**Material provided:**
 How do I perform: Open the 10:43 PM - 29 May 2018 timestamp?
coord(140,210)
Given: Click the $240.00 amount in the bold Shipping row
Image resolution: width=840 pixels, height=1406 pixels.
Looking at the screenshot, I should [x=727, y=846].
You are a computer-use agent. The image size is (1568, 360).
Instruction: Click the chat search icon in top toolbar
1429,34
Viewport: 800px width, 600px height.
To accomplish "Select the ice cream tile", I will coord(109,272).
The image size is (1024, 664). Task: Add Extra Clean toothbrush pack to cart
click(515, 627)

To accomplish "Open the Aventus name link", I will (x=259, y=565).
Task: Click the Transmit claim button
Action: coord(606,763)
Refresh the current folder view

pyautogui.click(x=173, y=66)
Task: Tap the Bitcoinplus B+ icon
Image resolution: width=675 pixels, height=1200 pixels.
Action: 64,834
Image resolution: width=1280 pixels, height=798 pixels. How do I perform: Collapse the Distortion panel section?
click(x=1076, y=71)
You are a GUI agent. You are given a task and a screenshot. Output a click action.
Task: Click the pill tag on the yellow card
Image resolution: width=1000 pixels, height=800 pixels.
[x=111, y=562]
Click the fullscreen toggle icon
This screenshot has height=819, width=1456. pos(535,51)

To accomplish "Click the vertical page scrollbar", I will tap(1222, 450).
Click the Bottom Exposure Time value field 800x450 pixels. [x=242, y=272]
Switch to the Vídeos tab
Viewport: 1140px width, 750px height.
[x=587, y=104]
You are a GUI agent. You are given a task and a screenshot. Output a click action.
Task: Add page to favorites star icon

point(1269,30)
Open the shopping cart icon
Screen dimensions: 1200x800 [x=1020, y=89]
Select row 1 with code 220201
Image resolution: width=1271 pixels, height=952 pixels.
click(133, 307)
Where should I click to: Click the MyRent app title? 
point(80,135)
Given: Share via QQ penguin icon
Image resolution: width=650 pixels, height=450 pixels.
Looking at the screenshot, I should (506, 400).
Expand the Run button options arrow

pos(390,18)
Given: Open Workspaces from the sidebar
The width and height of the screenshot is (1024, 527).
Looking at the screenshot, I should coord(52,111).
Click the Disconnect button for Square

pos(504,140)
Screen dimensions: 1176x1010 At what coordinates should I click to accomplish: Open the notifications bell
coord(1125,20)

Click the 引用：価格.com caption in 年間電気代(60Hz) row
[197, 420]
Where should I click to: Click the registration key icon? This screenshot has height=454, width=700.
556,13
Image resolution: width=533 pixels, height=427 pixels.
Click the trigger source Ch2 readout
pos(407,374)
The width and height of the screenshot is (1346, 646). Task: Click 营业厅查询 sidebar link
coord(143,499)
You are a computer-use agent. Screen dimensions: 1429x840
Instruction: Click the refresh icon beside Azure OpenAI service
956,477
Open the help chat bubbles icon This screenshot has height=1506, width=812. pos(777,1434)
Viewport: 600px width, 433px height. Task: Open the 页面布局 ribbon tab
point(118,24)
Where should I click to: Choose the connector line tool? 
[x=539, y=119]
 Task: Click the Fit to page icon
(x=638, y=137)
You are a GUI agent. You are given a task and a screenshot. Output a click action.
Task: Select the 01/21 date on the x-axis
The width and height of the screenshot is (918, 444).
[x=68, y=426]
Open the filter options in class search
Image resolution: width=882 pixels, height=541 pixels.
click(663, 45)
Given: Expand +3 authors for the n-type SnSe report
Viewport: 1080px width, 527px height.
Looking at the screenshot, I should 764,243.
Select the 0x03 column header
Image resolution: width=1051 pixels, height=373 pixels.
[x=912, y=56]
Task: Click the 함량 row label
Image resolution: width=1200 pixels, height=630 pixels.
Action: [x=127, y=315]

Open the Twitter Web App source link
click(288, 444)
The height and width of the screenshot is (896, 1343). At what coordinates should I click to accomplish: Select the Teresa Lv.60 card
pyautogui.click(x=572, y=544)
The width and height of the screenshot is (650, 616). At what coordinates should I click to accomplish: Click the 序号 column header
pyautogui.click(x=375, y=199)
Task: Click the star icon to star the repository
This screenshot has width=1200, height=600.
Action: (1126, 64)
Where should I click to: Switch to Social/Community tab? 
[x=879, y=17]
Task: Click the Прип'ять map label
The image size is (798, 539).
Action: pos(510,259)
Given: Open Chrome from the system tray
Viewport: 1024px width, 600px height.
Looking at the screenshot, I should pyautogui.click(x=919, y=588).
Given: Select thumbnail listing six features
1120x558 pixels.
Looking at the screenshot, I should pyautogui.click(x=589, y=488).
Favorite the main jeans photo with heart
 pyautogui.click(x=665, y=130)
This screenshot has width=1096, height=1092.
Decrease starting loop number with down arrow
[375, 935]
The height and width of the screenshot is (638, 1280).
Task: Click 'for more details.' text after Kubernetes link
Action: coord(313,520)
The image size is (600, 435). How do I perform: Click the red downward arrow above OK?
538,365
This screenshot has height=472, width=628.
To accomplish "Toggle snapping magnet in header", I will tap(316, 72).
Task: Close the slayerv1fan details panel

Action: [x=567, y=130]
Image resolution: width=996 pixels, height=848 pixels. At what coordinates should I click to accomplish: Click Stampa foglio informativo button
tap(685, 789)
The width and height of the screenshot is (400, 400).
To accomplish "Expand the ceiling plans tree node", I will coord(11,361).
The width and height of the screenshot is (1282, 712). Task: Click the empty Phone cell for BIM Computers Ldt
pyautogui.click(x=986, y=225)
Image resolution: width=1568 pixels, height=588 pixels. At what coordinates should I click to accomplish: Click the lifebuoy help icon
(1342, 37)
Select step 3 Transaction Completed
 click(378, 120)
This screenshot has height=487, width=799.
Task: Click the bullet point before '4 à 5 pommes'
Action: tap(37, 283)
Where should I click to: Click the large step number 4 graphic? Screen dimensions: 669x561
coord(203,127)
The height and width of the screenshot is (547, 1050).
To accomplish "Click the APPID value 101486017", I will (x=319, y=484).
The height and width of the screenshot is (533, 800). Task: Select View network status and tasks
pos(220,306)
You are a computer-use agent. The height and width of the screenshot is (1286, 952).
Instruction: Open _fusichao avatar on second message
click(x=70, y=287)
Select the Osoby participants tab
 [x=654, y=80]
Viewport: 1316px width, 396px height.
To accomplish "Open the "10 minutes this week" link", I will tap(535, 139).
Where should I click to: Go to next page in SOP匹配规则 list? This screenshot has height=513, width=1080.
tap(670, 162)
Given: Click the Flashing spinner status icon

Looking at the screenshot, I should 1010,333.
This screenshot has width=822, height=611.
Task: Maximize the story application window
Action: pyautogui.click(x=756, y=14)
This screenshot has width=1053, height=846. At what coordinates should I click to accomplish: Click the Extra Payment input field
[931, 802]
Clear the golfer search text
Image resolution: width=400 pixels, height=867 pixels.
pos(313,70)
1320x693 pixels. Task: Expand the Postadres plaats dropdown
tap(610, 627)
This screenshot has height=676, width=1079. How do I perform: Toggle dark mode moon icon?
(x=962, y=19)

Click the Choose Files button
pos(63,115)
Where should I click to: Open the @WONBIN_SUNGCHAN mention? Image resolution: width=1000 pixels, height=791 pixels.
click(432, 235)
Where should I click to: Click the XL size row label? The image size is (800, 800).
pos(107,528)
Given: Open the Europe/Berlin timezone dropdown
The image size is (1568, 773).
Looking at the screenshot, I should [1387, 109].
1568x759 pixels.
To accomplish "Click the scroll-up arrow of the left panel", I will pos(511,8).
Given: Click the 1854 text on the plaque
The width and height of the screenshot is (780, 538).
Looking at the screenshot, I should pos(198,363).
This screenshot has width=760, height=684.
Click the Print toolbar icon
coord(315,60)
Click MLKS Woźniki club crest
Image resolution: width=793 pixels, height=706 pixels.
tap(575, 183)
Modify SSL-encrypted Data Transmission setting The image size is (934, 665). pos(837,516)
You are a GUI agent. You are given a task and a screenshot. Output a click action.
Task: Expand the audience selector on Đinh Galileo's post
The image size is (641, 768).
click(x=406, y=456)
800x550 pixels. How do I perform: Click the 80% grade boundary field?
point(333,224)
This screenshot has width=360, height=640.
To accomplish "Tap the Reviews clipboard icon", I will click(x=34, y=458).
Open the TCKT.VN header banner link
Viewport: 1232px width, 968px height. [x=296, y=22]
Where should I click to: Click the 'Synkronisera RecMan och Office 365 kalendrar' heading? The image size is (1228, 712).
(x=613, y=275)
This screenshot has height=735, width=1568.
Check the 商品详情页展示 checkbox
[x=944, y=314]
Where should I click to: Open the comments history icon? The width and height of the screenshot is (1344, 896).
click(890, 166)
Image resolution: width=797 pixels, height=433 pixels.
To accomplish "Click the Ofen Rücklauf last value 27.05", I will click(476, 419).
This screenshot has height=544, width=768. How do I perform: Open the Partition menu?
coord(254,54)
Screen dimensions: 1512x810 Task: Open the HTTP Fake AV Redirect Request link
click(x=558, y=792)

**Exercise:**
Look through the entries above and list every line containing "from".

**Answer to this exercise:**
Given: Open Workspaces from the sidebar
Given: Open Chrome from the system tray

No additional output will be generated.